Copy each line of the data beneath in which the word "showing" appears.

Stored items from a collection
# # # # #

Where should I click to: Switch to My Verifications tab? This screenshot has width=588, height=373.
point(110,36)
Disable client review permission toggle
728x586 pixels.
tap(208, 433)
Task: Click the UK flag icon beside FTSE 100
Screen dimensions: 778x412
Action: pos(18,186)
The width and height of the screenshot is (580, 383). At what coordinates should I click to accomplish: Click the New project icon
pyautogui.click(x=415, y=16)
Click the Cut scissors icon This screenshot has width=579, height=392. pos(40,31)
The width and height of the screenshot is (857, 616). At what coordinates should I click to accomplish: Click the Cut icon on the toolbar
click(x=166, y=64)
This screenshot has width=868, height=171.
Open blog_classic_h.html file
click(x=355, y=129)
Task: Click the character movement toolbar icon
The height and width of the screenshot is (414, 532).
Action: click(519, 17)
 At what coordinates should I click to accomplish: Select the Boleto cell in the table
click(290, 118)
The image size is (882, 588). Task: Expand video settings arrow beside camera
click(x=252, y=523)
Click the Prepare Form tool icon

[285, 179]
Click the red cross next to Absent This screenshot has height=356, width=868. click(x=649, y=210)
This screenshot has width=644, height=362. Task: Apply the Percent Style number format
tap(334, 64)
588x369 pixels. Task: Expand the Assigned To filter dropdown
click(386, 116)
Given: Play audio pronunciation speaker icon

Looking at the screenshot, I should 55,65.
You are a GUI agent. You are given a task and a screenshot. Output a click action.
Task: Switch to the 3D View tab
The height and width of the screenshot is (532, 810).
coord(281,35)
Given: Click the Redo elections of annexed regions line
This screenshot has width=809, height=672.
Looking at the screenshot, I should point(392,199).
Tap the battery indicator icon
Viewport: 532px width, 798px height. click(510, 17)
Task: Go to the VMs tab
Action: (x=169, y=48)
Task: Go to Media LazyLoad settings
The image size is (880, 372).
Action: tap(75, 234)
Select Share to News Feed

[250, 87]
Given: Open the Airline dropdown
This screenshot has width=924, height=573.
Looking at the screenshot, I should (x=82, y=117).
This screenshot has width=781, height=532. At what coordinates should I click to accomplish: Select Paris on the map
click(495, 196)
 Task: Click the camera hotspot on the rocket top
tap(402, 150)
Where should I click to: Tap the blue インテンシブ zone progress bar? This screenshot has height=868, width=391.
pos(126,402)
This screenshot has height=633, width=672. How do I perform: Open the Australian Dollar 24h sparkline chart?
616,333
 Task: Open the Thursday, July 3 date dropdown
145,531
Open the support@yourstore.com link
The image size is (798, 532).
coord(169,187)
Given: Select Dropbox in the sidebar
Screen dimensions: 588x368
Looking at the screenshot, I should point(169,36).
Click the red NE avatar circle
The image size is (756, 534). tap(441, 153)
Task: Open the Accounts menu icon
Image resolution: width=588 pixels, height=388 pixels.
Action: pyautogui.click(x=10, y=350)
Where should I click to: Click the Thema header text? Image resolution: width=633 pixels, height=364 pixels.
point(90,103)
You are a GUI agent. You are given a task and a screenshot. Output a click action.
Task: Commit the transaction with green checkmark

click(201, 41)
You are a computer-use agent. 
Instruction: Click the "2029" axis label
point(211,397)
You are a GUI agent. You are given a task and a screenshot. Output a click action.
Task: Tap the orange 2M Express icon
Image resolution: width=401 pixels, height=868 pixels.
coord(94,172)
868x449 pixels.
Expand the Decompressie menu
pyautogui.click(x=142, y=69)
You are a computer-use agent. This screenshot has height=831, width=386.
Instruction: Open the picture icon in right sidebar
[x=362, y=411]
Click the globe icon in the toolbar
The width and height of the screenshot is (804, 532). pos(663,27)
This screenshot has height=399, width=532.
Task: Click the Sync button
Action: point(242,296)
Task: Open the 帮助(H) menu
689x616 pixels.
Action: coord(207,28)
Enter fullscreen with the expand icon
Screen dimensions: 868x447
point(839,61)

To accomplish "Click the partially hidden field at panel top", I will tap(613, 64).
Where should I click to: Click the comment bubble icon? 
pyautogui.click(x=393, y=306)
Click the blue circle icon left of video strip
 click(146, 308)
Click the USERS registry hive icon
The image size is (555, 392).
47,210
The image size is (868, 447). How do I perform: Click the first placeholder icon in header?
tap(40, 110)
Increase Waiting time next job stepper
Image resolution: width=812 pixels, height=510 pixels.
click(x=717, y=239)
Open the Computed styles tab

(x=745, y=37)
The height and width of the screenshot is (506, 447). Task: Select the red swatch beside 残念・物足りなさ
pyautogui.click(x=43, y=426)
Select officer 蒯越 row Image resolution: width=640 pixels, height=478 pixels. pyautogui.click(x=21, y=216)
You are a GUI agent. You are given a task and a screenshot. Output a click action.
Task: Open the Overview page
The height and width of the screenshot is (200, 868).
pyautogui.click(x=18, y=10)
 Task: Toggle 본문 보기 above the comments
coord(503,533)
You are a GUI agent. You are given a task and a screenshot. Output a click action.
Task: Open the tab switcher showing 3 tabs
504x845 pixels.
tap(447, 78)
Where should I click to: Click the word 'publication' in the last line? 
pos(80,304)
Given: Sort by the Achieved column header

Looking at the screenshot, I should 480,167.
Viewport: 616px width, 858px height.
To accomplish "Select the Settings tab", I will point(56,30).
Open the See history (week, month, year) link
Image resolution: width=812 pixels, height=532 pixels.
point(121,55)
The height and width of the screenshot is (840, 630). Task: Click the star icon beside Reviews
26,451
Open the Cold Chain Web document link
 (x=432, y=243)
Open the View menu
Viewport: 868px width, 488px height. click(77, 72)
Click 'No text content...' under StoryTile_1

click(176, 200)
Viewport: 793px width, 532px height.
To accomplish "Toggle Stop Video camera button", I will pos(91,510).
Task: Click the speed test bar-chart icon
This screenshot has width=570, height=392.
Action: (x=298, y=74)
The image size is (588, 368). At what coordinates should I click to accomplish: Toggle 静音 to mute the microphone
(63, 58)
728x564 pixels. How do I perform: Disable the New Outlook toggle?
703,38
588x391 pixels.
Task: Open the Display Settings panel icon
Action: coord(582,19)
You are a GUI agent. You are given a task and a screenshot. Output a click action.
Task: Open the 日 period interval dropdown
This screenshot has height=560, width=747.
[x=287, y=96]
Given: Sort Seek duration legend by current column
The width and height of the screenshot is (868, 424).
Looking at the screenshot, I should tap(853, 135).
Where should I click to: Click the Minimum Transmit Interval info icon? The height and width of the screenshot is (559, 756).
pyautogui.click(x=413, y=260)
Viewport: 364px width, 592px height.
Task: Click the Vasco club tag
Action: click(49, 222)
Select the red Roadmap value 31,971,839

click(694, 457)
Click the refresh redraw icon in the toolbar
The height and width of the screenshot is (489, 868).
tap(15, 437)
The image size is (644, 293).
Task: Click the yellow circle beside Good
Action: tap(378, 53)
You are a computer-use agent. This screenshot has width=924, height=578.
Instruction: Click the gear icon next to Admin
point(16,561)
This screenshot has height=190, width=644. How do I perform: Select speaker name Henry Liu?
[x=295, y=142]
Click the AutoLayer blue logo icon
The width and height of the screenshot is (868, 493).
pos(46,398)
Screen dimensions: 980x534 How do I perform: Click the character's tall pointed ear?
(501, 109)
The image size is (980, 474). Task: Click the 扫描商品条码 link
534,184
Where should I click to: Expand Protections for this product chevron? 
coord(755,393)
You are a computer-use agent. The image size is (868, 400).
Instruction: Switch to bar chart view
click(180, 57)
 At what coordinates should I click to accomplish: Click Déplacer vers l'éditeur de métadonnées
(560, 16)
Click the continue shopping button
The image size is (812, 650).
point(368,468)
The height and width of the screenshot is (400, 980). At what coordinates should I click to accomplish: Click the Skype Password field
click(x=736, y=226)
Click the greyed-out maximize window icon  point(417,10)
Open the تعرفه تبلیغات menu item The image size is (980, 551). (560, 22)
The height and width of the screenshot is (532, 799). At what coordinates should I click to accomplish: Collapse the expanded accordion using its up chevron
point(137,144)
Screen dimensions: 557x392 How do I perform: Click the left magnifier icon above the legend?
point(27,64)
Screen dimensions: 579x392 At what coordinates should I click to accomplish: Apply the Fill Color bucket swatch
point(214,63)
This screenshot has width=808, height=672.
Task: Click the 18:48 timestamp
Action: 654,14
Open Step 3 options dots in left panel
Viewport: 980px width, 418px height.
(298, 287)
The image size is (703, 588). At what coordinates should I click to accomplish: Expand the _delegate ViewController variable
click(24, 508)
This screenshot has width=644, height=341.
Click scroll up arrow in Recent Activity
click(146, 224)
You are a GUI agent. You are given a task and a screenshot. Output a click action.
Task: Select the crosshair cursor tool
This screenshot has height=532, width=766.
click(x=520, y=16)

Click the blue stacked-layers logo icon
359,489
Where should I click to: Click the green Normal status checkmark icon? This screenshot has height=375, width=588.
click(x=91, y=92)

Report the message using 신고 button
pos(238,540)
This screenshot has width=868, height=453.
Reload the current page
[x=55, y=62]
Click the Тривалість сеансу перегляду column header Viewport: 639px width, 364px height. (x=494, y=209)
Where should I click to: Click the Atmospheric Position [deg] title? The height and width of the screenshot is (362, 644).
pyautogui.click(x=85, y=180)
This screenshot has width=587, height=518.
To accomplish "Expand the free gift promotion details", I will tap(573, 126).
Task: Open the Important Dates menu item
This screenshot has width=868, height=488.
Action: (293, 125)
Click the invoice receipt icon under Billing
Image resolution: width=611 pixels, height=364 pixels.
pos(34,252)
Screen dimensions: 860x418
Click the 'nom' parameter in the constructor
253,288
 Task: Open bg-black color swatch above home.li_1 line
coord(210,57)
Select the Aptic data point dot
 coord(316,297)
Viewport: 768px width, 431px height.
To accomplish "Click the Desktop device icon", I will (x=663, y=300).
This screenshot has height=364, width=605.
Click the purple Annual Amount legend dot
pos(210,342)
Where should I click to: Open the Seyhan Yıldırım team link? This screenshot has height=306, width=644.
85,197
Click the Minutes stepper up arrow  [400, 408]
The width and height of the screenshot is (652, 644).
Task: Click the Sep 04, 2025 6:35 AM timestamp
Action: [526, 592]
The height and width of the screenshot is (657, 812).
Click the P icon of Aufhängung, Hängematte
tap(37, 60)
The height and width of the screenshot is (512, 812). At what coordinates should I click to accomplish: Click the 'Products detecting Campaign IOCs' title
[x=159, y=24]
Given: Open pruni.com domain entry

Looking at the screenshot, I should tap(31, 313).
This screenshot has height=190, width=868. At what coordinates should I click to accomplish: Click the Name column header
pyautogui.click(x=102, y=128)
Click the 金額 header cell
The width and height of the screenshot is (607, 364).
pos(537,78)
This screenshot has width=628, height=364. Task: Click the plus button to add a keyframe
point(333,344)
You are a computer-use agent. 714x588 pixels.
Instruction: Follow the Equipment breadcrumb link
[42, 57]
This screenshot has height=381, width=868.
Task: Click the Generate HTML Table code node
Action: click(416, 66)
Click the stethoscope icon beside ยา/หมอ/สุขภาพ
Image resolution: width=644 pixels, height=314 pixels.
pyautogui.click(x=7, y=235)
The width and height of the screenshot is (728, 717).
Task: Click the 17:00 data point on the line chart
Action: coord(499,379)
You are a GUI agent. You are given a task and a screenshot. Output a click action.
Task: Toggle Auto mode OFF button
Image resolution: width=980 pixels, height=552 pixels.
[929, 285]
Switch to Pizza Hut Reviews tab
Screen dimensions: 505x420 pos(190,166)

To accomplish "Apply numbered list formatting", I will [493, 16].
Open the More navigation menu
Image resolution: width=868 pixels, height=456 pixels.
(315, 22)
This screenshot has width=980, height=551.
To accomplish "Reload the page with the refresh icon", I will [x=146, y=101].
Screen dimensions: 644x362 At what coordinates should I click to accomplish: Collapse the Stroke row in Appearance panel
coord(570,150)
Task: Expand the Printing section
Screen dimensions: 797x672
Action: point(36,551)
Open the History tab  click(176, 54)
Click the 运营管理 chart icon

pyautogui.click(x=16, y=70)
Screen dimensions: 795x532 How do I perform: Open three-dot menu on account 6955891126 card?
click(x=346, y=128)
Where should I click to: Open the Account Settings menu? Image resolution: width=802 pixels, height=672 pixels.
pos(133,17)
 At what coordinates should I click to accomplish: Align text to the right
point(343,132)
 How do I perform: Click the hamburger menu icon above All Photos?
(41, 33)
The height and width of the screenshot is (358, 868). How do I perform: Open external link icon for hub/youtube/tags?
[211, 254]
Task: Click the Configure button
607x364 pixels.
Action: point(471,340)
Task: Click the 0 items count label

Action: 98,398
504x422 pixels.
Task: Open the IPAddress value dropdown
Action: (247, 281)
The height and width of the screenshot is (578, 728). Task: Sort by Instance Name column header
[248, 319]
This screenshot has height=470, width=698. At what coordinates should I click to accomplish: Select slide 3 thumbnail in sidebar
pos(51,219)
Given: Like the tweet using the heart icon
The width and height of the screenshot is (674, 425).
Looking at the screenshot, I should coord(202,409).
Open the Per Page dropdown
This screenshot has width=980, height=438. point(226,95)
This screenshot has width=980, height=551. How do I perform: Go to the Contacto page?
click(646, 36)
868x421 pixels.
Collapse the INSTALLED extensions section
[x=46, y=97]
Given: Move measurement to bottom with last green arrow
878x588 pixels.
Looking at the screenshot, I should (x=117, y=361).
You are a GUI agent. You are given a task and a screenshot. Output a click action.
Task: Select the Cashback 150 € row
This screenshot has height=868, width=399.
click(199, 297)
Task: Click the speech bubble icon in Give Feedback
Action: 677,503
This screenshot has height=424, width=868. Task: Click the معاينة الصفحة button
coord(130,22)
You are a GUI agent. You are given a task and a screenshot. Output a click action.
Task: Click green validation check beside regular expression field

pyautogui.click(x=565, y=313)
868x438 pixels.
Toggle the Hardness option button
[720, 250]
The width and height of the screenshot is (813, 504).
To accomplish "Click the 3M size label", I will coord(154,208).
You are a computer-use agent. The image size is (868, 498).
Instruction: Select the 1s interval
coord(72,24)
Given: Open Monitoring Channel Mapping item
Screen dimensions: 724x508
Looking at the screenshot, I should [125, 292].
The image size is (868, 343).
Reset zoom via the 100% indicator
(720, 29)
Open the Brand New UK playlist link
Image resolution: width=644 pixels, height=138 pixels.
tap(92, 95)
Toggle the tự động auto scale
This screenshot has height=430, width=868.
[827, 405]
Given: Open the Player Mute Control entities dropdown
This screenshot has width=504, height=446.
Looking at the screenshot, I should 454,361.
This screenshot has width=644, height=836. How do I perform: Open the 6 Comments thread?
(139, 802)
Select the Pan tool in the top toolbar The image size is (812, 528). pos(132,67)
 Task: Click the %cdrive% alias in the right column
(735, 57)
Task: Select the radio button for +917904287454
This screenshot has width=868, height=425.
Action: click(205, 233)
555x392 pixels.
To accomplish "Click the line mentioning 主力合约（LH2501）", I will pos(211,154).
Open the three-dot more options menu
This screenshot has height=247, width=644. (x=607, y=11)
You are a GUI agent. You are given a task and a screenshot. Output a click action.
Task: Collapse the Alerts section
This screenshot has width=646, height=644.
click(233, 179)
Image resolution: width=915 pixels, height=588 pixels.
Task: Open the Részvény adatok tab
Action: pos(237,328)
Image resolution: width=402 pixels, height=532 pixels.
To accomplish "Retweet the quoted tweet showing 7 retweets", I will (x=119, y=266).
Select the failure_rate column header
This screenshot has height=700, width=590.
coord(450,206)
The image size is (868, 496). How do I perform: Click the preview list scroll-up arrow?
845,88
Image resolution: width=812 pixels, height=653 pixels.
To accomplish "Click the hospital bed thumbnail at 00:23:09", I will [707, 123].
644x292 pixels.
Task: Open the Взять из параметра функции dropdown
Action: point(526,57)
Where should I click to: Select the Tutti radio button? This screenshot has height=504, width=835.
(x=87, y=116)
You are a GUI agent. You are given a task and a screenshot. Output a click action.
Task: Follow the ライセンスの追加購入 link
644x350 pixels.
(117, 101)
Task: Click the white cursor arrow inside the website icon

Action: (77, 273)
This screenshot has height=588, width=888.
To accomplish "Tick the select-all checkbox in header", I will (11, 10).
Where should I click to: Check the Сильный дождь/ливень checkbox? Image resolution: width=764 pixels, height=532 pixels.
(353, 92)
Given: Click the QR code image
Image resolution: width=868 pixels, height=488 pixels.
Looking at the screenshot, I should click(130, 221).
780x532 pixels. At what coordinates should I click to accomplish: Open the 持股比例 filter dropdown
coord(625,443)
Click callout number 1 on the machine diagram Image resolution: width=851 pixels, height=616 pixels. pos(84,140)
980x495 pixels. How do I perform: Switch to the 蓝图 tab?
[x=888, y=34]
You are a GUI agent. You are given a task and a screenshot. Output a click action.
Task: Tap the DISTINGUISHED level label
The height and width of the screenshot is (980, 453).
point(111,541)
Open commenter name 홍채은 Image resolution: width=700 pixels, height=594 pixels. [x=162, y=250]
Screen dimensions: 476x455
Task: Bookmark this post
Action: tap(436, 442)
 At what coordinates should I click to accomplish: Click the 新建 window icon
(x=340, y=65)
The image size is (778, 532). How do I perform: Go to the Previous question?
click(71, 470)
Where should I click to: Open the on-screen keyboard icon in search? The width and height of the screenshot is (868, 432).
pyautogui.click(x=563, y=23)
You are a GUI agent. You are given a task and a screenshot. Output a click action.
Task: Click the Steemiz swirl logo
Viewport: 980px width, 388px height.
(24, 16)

# # # # #

Your solution
Task: Open the tab switcher showing 3 tabs
To accomplish "Retweet the quoted tweet showing 7 retweets", I will (x=119, y=266).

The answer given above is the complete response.